** Extracted records **
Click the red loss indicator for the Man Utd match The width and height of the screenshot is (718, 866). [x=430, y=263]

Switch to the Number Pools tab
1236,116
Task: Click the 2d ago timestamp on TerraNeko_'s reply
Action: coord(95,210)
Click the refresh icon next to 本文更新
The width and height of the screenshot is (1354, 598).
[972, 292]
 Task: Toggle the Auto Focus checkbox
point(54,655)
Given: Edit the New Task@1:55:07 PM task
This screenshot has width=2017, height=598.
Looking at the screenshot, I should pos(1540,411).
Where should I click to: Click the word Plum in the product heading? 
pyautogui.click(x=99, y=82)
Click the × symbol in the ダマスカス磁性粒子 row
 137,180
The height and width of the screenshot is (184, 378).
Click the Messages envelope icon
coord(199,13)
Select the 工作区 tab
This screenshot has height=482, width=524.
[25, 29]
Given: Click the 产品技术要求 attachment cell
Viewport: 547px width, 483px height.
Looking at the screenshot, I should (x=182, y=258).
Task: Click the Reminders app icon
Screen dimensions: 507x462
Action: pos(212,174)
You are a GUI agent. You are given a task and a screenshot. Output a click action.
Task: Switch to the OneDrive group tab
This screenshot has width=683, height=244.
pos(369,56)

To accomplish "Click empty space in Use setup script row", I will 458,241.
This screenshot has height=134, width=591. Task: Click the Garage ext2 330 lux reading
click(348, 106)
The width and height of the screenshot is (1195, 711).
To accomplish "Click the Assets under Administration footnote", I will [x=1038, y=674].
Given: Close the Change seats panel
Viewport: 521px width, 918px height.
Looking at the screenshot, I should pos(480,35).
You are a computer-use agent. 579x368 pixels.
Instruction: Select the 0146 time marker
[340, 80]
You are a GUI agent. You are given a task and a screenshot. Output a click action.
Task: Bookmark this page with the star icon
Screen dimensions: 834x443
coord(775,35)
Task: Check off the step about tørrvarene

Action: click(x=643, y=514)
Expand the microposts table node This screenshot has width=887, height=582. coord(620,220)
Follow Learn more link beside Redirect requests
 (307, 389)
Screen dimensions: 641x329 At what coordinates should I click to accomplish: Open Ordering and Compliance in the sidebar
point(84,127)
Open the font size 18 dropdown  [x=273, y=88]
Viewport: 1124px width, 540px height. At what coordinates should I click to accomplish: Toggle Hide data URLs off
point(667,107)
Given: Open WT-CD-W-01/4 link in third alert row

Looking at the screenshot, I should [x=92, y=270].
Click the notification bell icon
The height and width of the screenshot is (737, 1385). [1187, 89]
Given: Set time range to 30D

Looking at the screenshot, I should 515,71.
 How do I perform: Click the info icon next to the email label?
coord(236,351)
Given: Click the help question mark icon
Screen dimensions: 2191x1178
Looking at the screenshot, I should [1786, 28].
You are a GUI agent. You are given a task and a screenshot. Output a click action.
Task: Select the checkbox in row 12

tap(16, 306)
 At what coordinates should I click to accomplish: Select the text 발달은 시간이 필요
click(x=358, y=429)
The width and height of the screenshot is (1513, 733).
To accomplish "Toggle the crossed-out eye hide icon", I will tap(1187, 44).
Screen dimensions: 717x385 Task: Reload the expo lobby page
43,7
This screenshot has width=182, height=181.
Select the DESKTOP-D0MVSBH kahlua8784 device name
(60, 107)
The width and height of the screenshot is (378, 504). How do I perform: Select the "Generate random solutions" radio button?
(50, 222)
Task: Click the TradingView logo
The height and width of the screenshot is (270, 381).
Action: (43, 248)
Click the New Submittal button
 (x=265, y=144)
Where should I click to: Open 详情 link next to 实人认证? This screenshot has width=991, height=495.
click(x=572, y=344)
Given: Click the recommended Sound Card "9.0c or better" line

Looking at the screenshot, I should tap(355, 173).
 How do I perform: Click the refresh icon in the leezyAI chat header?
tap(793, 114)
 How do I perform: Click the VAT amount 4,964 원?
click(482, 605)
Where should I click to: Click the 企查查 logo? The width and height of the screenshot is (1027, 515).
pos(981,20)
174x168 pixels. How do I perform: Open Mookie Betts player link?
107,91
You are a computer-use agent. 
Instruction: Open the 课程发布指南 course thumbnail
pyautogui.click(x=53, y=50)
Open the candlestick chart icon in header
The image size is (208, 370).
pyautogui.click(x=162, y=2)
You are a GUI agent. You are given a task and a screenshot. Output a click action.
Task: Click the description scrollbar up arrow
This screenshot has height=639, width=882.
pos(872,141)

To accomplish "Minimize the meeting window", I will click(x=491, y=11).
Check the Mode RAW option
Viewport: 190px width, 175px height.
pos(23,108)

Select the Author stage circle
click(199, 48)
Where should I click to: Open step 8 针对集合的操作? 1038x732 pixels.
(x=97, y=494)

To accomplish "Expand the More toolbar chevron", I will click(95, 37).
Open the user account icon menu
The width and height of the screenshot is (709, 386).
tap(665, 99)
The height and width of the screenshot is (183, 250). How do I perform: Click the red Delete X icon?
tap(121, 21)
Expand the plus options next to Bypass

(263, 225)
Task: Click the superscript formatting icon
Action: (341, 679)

** Task description **
Once you have read the data, reproduce all of it exactly.

** Task solution **
Click the red loss indicator for the Man Utd match The width and height of the screenshot is (718, 866). [x=430, y=263]

Switch to the Number Pools tab
1236,116
Task: Click the 2d ago timestamp on TerraNeko_'s reply
Action: coord(95,210)
Click the refresh icon next to 本文更新
The width and height of the screenshot is (1354, 598).
[972, 292]
 Task: Toggle the Auto Focus checkbox
point(54,655)
Given: Edit the New Task@1:55:07 PM task
This screenshot has width=2017, height=598.
Looking at the screenshot, I should pos(1540,411).
Where should I click to: Click the word Plum in the product heading? 
pyautogui.click(x=99, y=82)
Click the × symbol in the ダマスカス磁性粒子 row
 137,180
The height and width of the screenshot is (184, 378).
Click the Messages envelope icon
coord(199,13)
Select the 工作区 tab
This screenshot has height=482, width=524.
[25, 29]
Given: Click the 产品技术要求 attachment cell
Viewport: 547px width, 483px height.
Looking at the screenshot, I should (x=182, y=258).
Task: Click the Reminders app icon
Screen dimensions: 507x462
Action: pos(212,174)
You are a GUI agent. You are given a task and a screenshot. Output a click action.
Task: Switch to the OneDrive group tab
This screenshot has width=683, height=244.
pos(369,56)

To accomplish "Click empty space in Use setup script row", I will 458,241.
This screenshot has height=134, width=591. Task: Click the Garage ext2 330 lux reading
click(348, 106)
The width and height of the screenshot is (1195, 711).
To accomplish "Click the Assets under Administration footnote", I will [x=1038, y=674].
Given: Close the Change seats panel
Viewport: 521px width, 918px height.
Looking at the screenshot, I should pos(480,35).
You are a computer-use agent. 579x368 pixels.
Instruction: Select the 0146 time marker
[340, 80]
You are a GUI agent. You are given a task and a screenshot. Output a click action.
Task: Bookmark this page with the star icon
Screen dimensions: 834x443
coord(775,35)
Task: Check off the step about tørrvarene

Action: click(x=643, y=514)
Expand the microposts table node This screenshot has width=887, height=582. coord(620,220)
Follow Learn more link beside Redirect requests
 (307, 389)
Screen dimensions: 641x329 At what coordinates should I click to accomplish: Open Ordering and Compliance in the sidebar
point(84,127)
Open the font size 18 dropdown  [x=273, y=88]
Viewport: 1124px width, 540px height. At what coordinates should I click to accomplish: Toggle Hide data URLs off
point(667,107)
Given: Open WT-CD-W-01/4 link in third alert row

Looking at the screenshot, I should [x=92, y=270].
Click the notification bell icon
The height and width of the screenshot is (737, 1385). [1187, 89]
Given: Set time range to 30D

Looking at the screenshot, I should 515,71.
 How do I perform: Click the info icon next to the email label?
coord(236,351)
Given: Click the help question mark icon
Screen dimensions: 2191x1178
Looking at the screenshot, I should [1786, 28].
You are a GUI agent. You are given a task and a screenshot. Output a click action.
Task: Select the checkbox in row 12

tap(16, 306)
 At what coordinates should I click to accomplish: Select the text 발달은 시간이 필요
click(x=358, y=429)
The width and height of the screenshot is (1513, 733).
To accomplish "Toggle the crossed-out eye hide icon", I will tap(1187, 44).
Screen dimensions: 717x385 Task: Reload the expo lobby page
43,7
This screenshot has width=182, height=181.
Select the DESKTOP-D0MVSBH kahlua8784 device name
(60, 107)
The width and height of the screenshot is (378, 504). How do I perform: Select the "Generate random solutions" radio button?
(50, 222)
Task: Click the TradingView logo
The height and width of the screenshot is (270, 381).
Action: (43, 248)
Click the New Submittal button
 (x=265, y=144)
Where should I click to: Open 详情 link next to 实人认证? This screenshot has width=991, height=495.
click(x=572, y=344)
Given: Click the recommended Sound Card "9.0c or better" line

Looking at the screenshot, I should tap(355, 173).
 How do I perform: Click the refresh icon in the leezyAI chat header?
tap(793, 114)
 How do I perform: Click the VAT amount 4,964 원?
click(482, 605)
Where should I click to: Click the 企查查 logo? The width and height of the screenshot is (1027, 515).
pos(981,20)
174x168 pixels. How do I perform: Open Mookie Betts player link?
107,91
You are a computer-use agent. 
Instruction: Open the 课程发布指南 course thumbnail
pyautogui.click(x=53, y=50)
Open the candlestick chart icon in header
The image size is (208, 370).
pyautogui.click(x=162, y=2)
You are a GUI agent. You are given a task and a screenshot. Output a click action.
Task: Click the description scrollbar up arrow
This screenshot has height=639, width=882.
pos(872,141)

To accomplish "Minimize the meeting window", I will click(x=491, y=11).
Check the Mode RAW option
Viewport: 190px width, 175px height.
pos(23,108)

Select the Author stage circle
click(199, 48)
Where should I click to: Open step 8 针对集合的操作? 1038x732 pixels.
(x=97, y=494)

To accomplish "Expand the More toolbar chevron", I will click(95, 37).
Open the user account icon menu
The width and height of the screenshot is (709, 386).
tap(665, 99)
The height and width of the screenshot is (183, 250). How do I perform: Click the red Delete X icon?
tap(121, 21)
Expand the plus options next to Bypass

(263, 225)
Task: Click the superscript formatting icon
Action: (341, 679)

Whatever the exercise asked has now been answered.